*EXERCISE PROMPT*.
Please retype every entry as written, and keep the pictures out.
=-=-=
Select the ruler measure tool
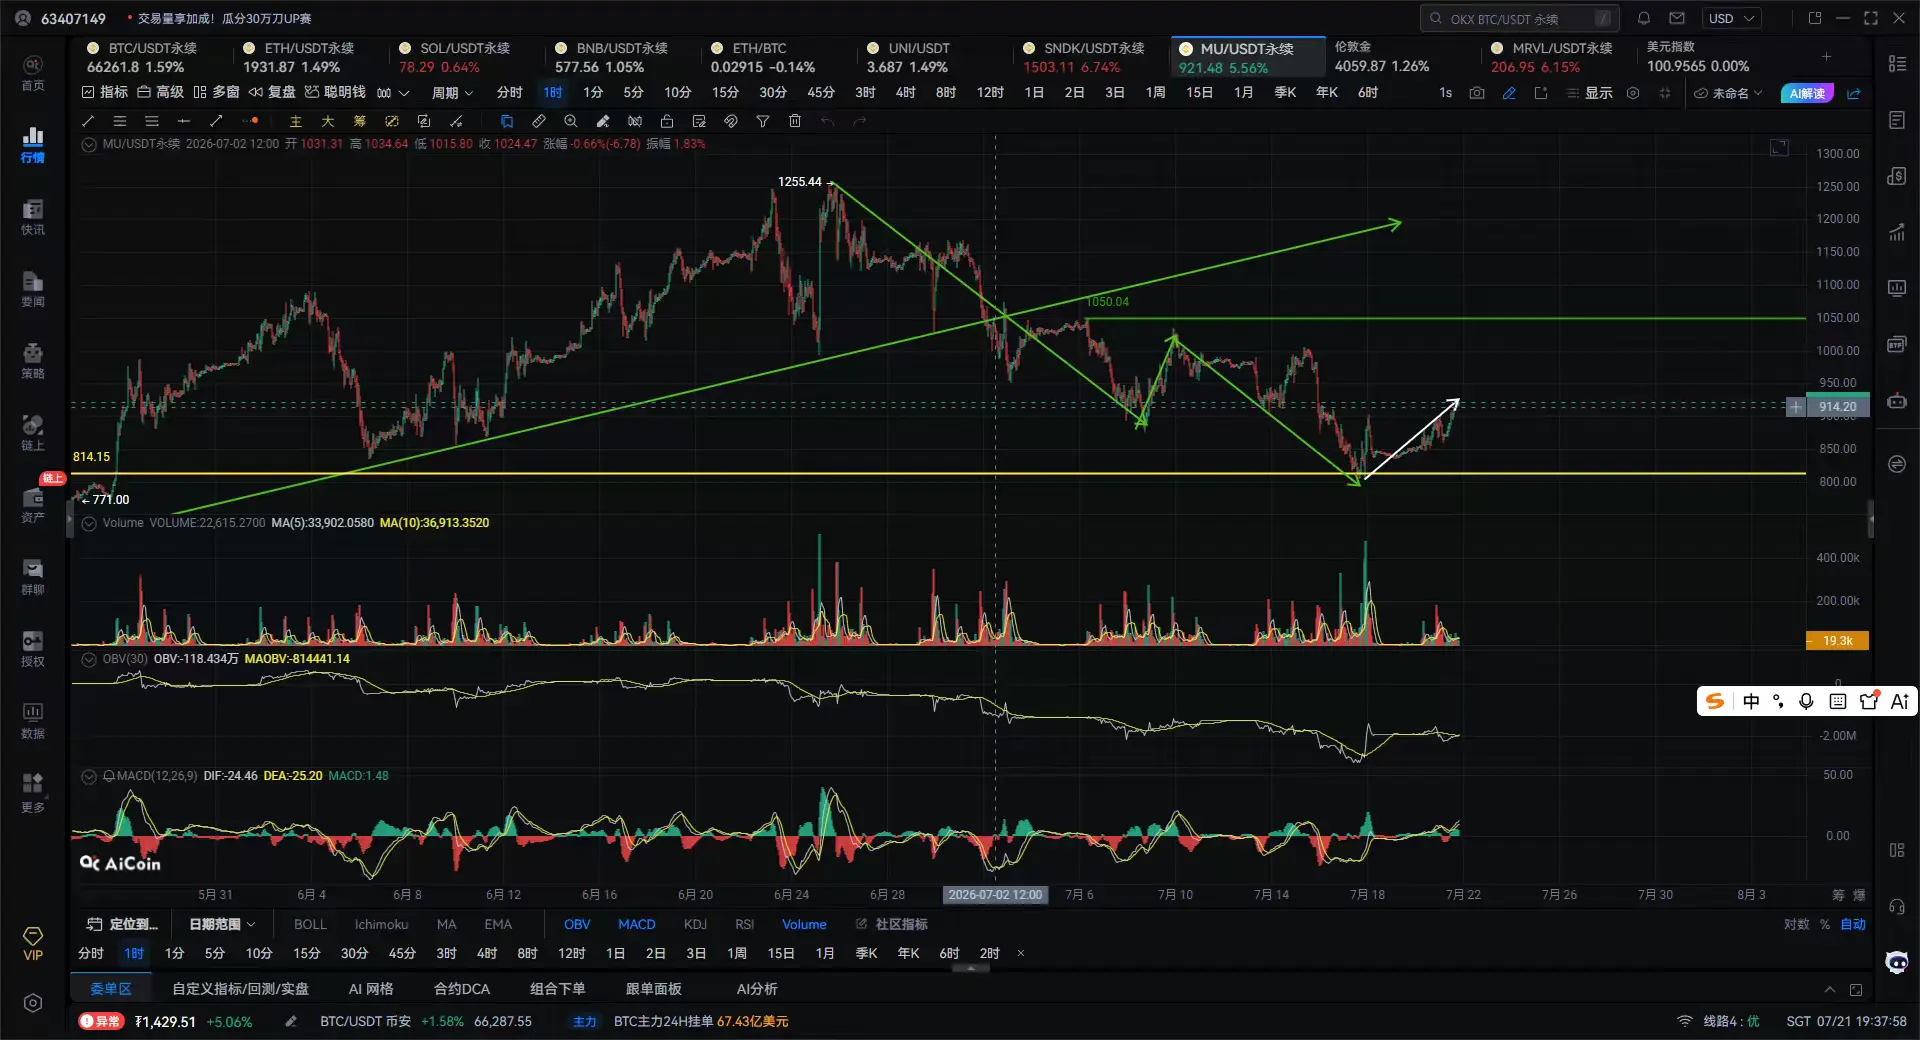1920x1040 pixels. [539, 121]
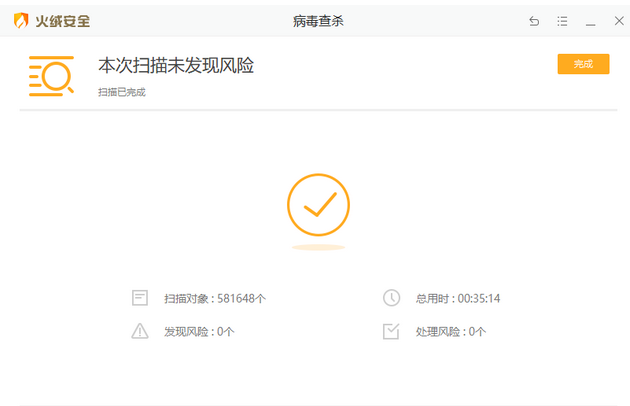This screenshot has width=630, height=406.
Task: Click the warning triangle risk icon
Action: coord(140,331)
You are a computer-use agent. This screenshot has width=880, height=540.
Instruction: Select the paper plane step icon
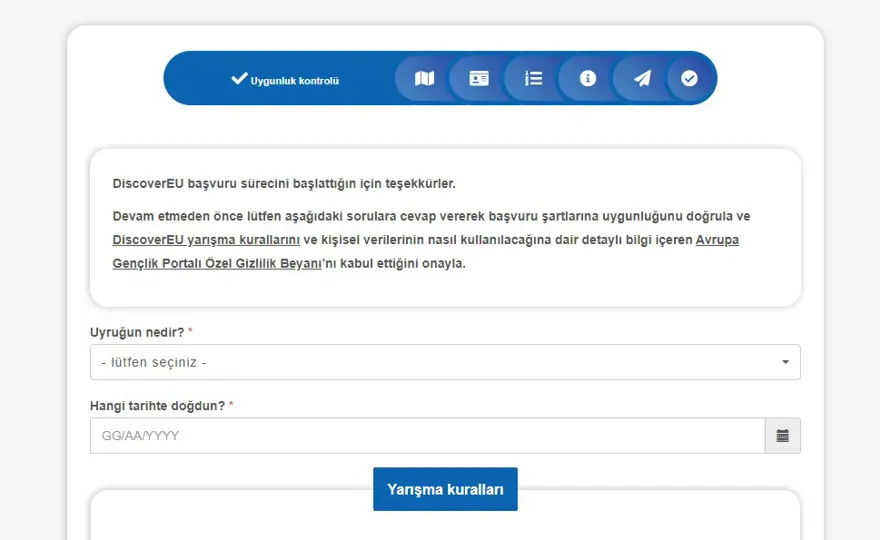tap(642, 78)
=-=-=
*ANSWER SPACE*.
Select the ruler measure tool
1920x1040 pixels. [539, 121]
This screenshot has width=630, height=406.
Task: Click the warning triangle risk icon
Action: coord(140,331)
You are a computer-use agent. This screenshot has width=880, height=540.
Instruction: Select the paper plane step icon
tap(642, 78)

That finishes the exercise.